Simply put, this mighty tome is an inspiration for anyone who seeks to break into web analytics or anyone seeking to extend their knowledge and become an 'Analytics Ninja'.

Engaging writing, amusing, always informative, accurate, concise and fair are all phrases I would use to describe the book. 'Fair enough' you think but what makes it merit a full 5 stars? One might expect a Web Analytics manual from Avinash to be Google-centric given his well known affiliation to 'The Big G', however, a refreshingly pleasant surprise is the breadth of tools and skills that he writes about that go beyond the Google suite of analytics products.

Sure, GA etc. get a fair look in a rightly so based on their merits but there are *many* alternatives out there and all tools should be considered for the job in hand based on their merits and applicability. The thinking behind the inclusion of a wide range of tools and technologies is a fundamental lesson in itself in web analytics.

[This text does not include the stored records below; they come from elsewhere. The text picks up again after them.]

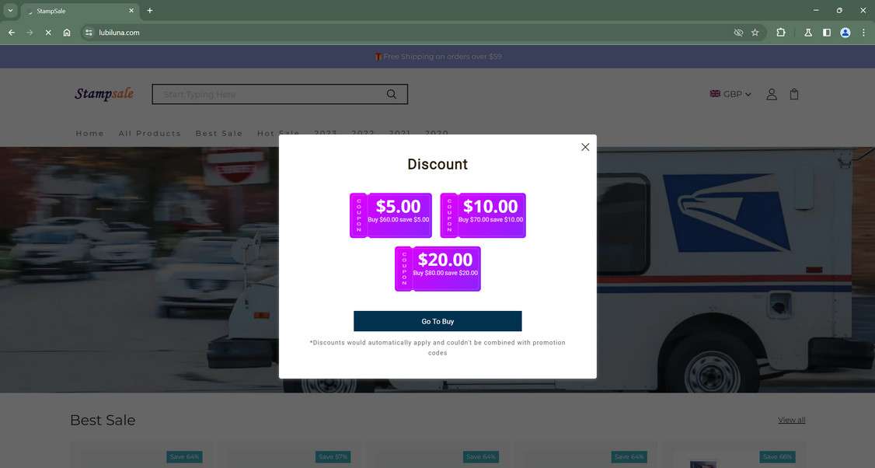Bookmark the page via the star icon

(x=755, y=33)
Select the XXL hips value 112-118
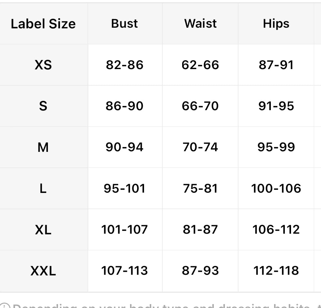This screenshot has width=321, height=308. tap(276, 271)
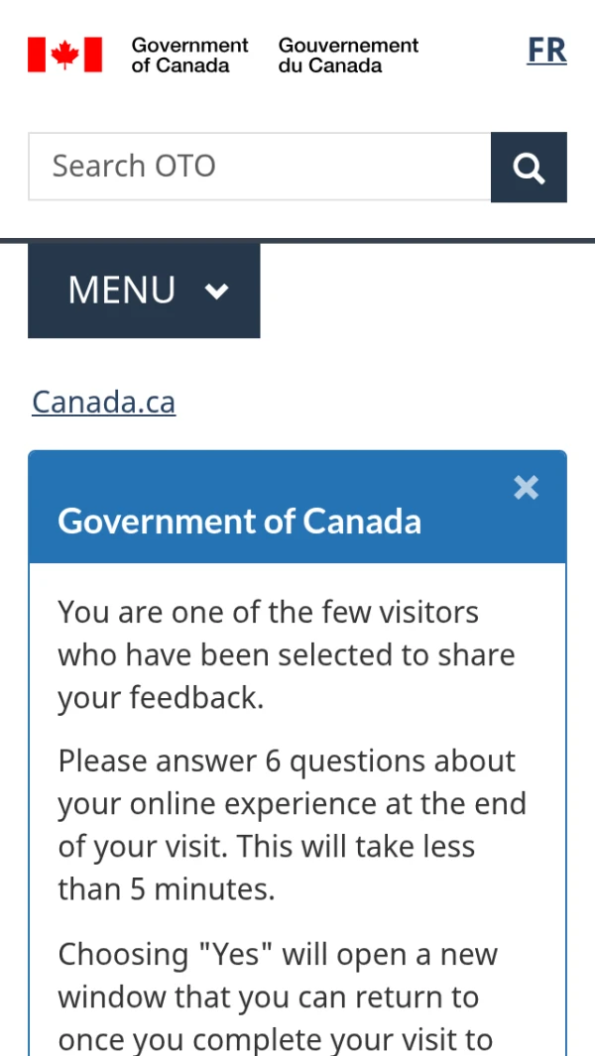The image size is (595, 1056).
Task: Click the French 'Gouvernement du Canada' wordmark
Action: pyautogui.click(x=348, y=56)
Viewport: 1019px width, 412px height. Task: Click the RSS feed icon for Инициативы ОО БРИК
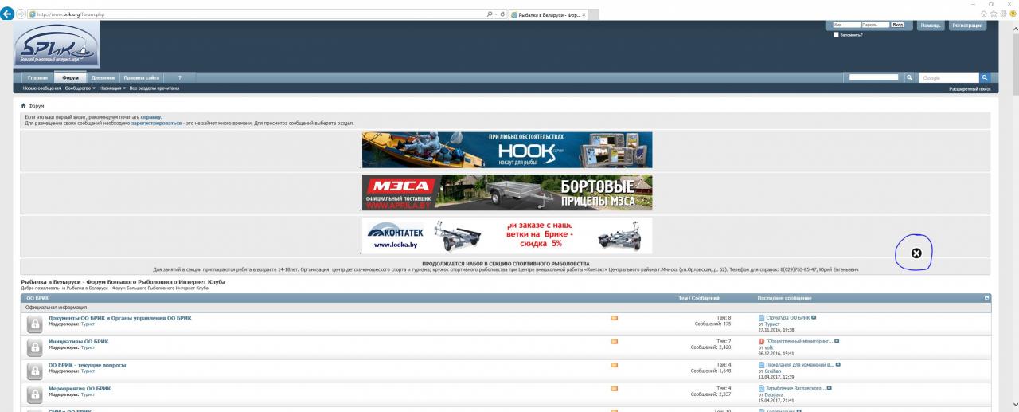(x=614, y=341)
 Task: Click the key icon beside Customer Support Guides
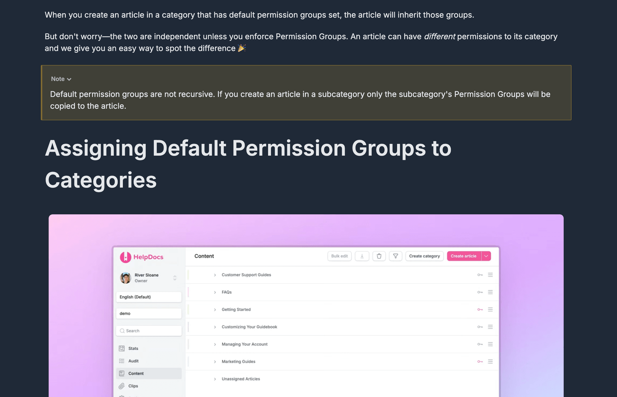[480, 275]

So, who should read this book? Anyone who is or wants to be 'smart' in web analytics. Being smart is the difference between adding value and 'puking reports'.

Where is the book weak? Not many places, for sure! A little light on the stats but one could write a whole volume on that subject itself and lo and behold, many have so use alternative texts as companions to this one. The book is not intended to be a technical 'how to get the data' manual but there are many techniques that are worth a mention to supplement thinking and provide inspiration. There is a minor typo on page 99 but we'll quickly wash over that minor gripe ;-)

Why should anyone re-read it? There is a lot of ground covered! Too much to take in properly in one go but a couple of reads will hammer the key messages home. bear in mind that web analytics is becoming a very fast moving arms race and a few points about GA mentioned in the book have already moved on. Where Avinash might ask 'what if?' questions, it may well be the case that answers are now available and a whole new avenue of rich insightful analysis is now possible.

So, read, re-read and look forward to 3.0!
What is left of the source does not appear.